▶ [PROMPT]
Pictures are to be excluded. Please print only the lines from the one containing "Where should I" through the end of the data, exactly as they appear.

▶ [DATA SECTION]

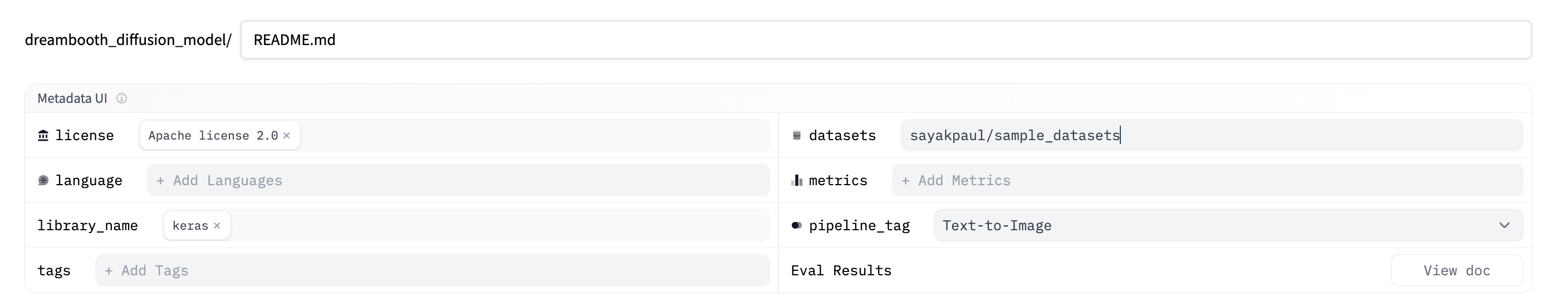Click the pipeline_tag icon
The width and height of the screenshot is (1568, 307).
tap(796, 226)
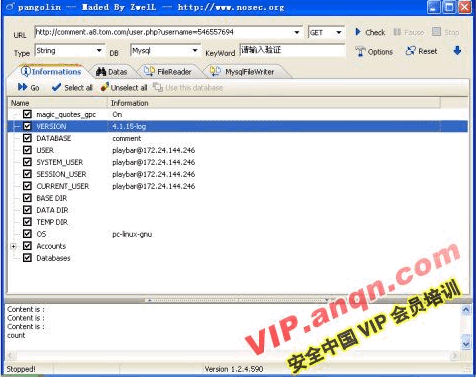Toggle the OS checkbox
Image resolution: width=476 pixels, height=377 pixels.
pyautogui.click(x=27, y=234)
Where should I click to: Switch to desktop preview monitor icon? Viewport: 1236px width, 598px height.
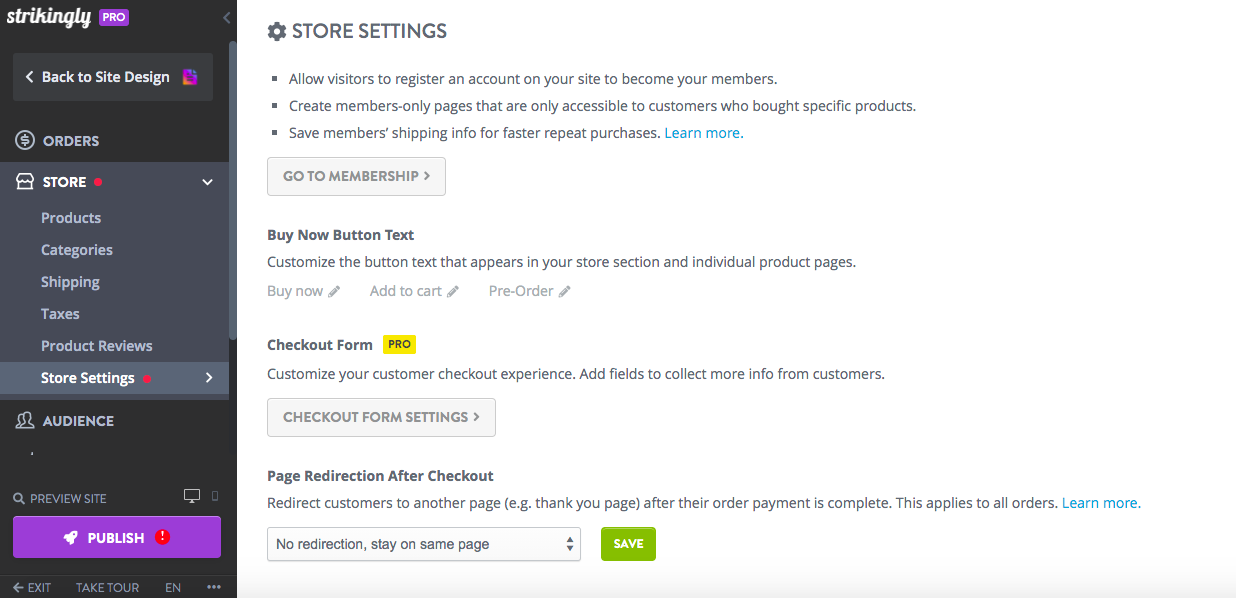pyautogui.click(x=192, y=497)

▶ [SOLVED PROBLEM]
Where should I click to: Switch to desktop preview monitor icon? Viewport: 1236px width, 598px height.
pyautogui.click(x=192, y=497)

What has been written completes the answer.